Recorded information ->

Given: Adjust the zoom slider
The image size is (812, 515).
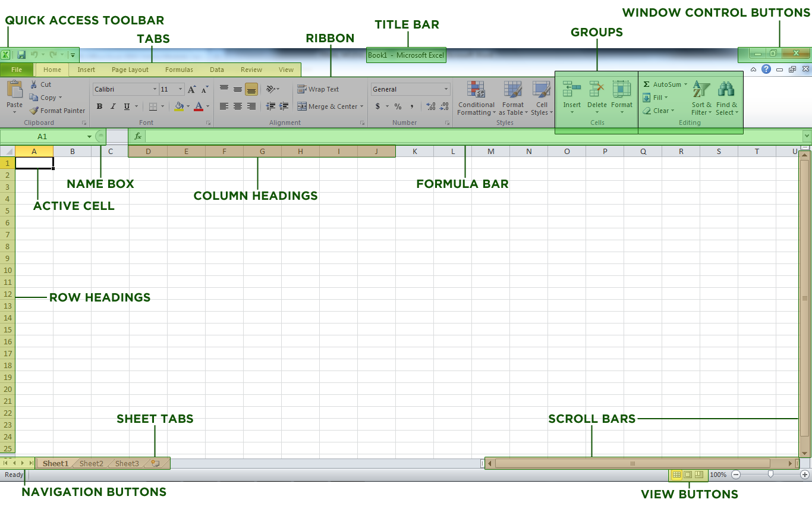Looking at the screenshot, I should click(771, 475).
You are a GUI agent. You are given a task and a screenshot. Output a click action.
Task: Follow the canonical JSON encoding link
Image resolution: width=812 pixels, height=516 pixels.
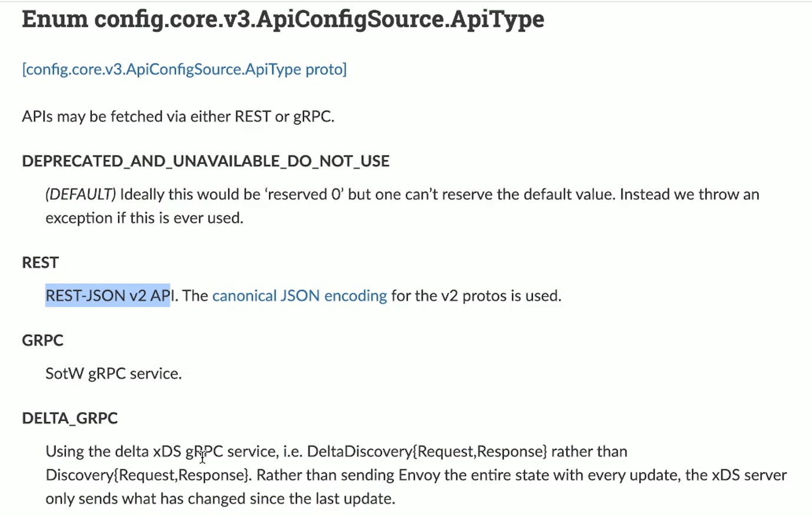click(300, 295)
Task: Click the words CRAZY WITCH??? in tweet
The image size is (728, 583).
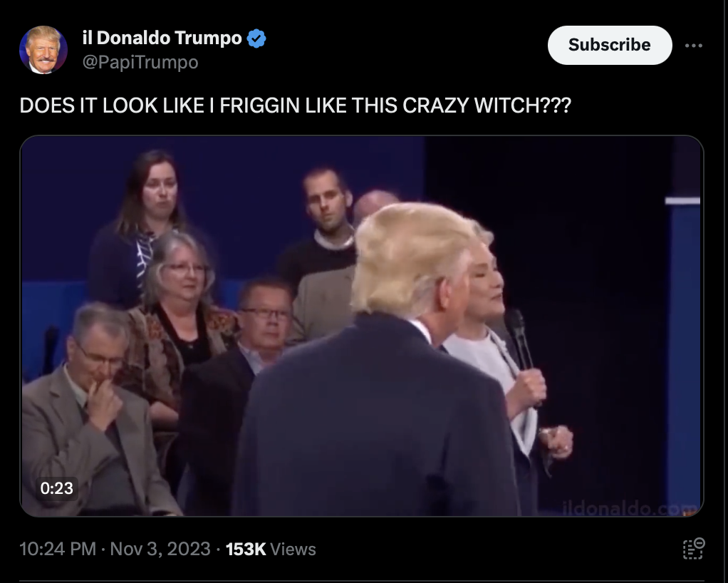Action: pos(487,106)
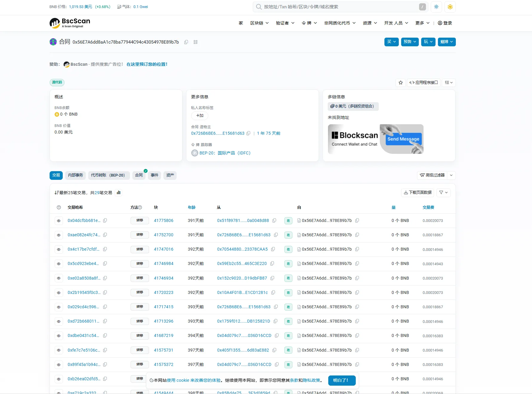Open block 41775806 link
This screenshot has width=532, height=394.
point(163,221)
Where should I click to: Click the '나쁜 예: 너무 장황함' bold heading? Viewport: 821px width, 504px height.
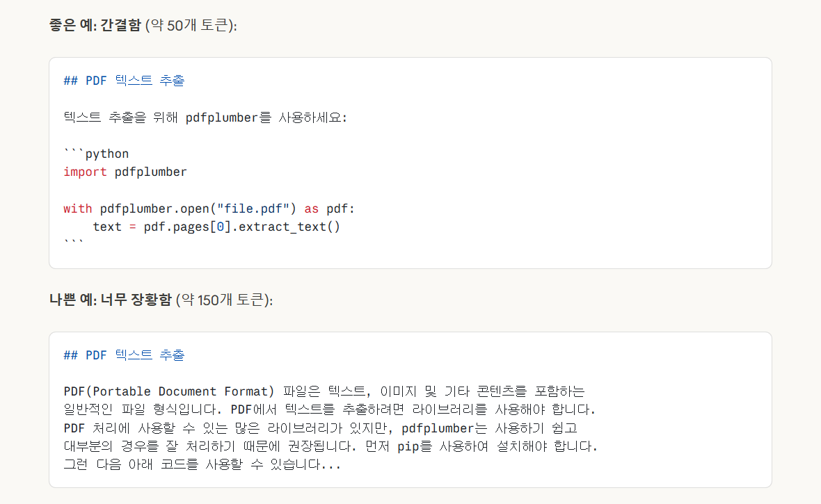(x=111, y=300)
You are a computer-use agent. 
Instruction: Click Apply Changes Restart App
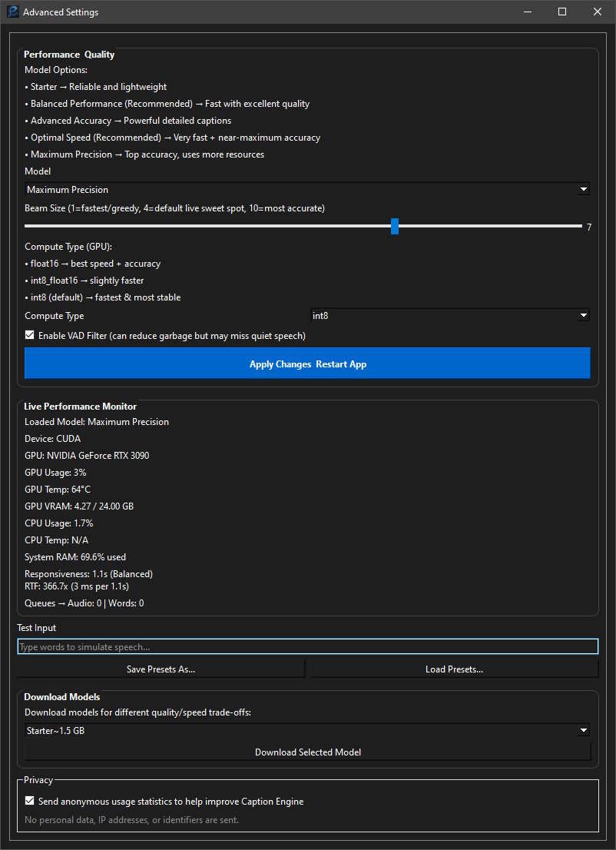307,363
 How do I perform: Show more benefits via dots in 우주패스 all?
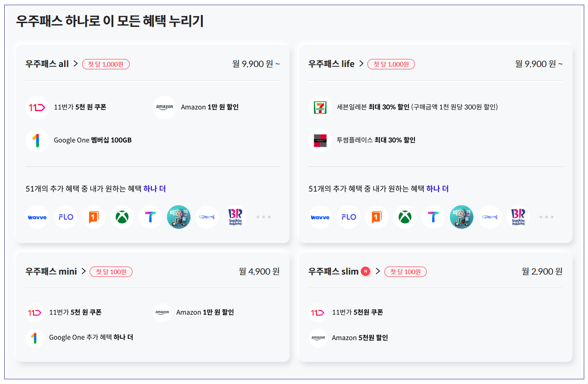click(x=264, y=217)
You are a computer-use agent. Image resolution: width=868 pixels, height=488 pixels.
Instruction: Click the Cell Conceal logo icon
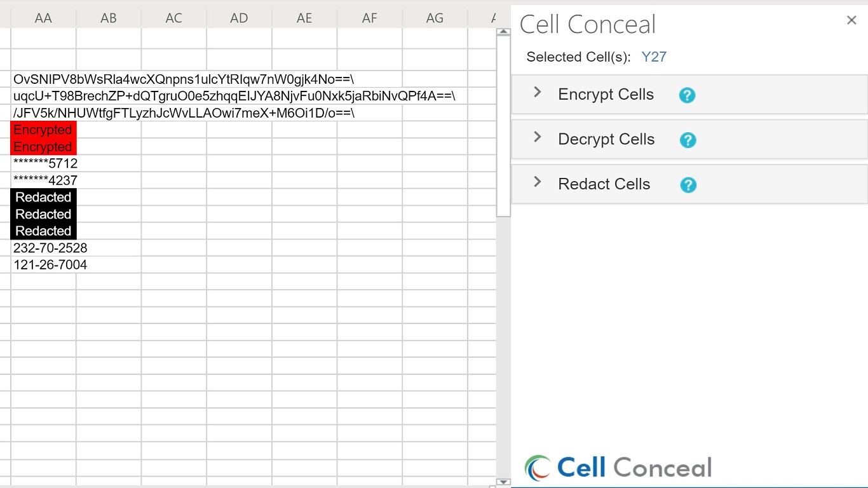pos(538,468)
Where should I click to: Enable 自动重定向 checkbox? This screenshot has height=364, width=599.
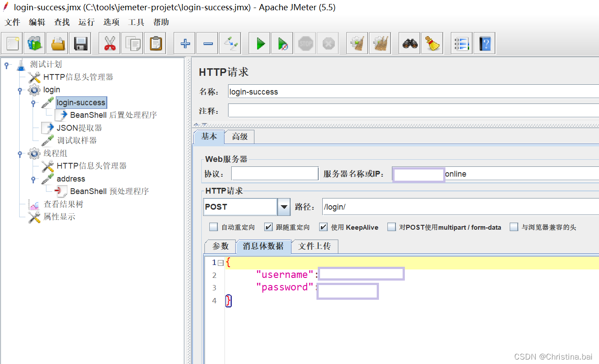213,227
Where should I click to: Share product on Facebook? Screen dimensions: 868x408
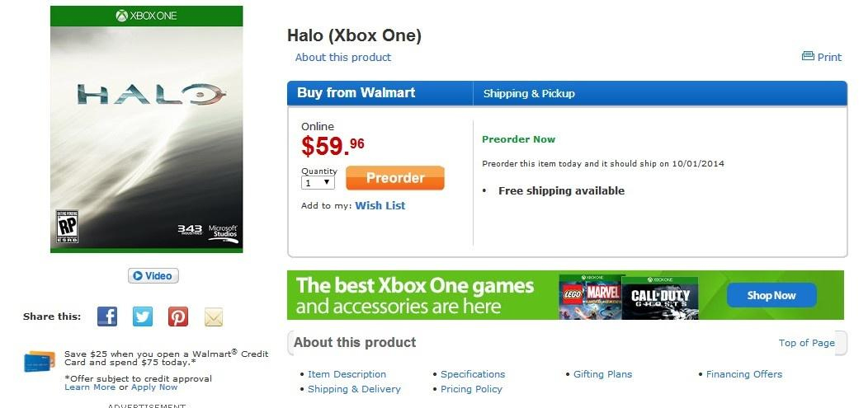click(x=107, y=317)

Exercise requirements -> Output only the lines running from the line with "You are a computer-use agent. Image" through the last line of the entries above, inclusive, with pictures excluded.

Written solution ->
You are a computer-use agent. Image resolution: width=868 pixels, height=488 pixels.
Instruction: Click the Cell Conceal logo icon
pos(538,468)
Where should I click to: Enable 自动重定向 checkbox? This screenshot has height=364, width=599.
213,227
Where should I click to: Share product on Facebook? Screen dimensions: 868x408
click(x=107, y=317)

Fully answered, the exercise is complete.